Settlement-free peering. CDNs peer with ISPs on a “settlement-free” basis: neither pays the other, because the traffic exchange is roughly balanced or mutually beneficial (the ISP’s customers want the CDN’s content, and the ISP saves transit costs by peering directly).

Embedded CDN. Akamai and Netflix take this a step further: they place cache servers inside ISP networks (in the ISP’s data centers, connected directly to the ISP’s routers). This reduces latency to single-digit milliseconds and eliminates all transit costs for traffic served from those caches. Netflix’s Open Connect program is the most prominent example: Netflix provides ISPs with pre-configured cache appliances, and in exchange, the ISP hosts them for free (because it saves them transit costs).

The economics of CDN peering are a case study in how infrastructure scale creates a competitive moat. A CDN with 10,000 peering connections can deliver content at lower cost and lower latency than a CDN with 100 peering connections, because it pays less for transit and has shorter paths to users. This is why the CDN market has consolidated around a few large players, and why new entrants (like Fastly) must differentiate on features (instant purge, edge compute) rather than on cost or coverage.

6. Cache Invalidation and Purging: The Hardest Problem in CDNs

There are only two hard problems in computer science: cache invalidation and naming things. For CDNs, cache invalidation is not a joke — it is the central operational challenge. When a content publisher updates an image, a CSS file, or a video, the old cached copies at hundreds of edge PoPs must be purged and replaced with the new version. The speed at which this happens determines how quickly users see the update.

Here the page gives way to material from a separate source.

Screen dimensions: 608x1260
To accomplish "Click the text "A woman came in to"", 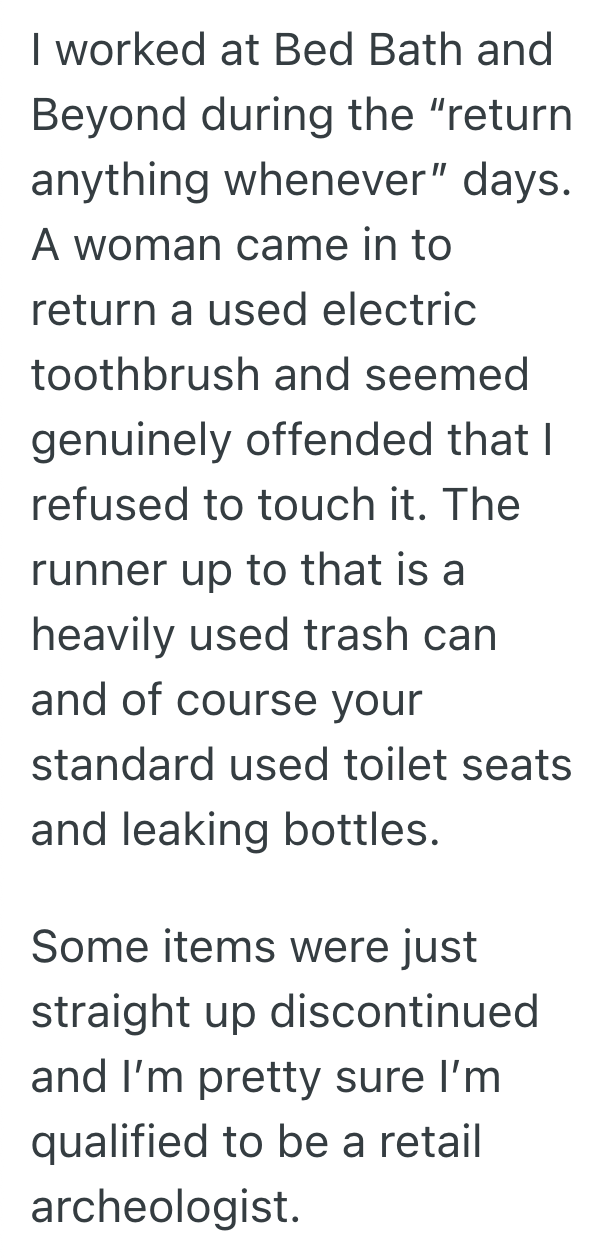I will 241,245.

The naive approach — pushing the new content to every edge server — does not scale (300,000 servers × millions of objects = combinatorial explosion). Instead, CDNs use one of two strategies:

TTL-based expiration (time-to-live). Every cached object has a TTL, set by the origin server via the Cache-Control: max-age HTTP header. When the TTL expires, the edge server must revalidate the object with the origin (using If-Modified-Since or If-None-Match conditional requests). This is simple and scalable, but the publisher has no control over exactly when the old content is evicted — the TTL is a maximum, not a guarantee. A publisher who wants to update content immediately must set a short TTL (increasing origin load) or use an explicit purge mechanism.

Explicit purge. The publisher sends a purge request to the CDN’s API: “invalidate /images/logo.png on all PoPs.” The CDN propagates the purge to all edge servers. The propagation latency — the time from purge request to the last edge server evicting the old content — is the key metric. Akamai’s purge latency is typically 5-15 seconds. Cloudflare’s is similar, though Cloudflare’s “Cache Purge” API can target individual URLs or entire cache tags. Fastly’s “instant purge” (<150 ms) is the fastest in the industry, achieved through a purpose-built distributed key-value store that propagates purge messages out-of-band from the HTTP data path.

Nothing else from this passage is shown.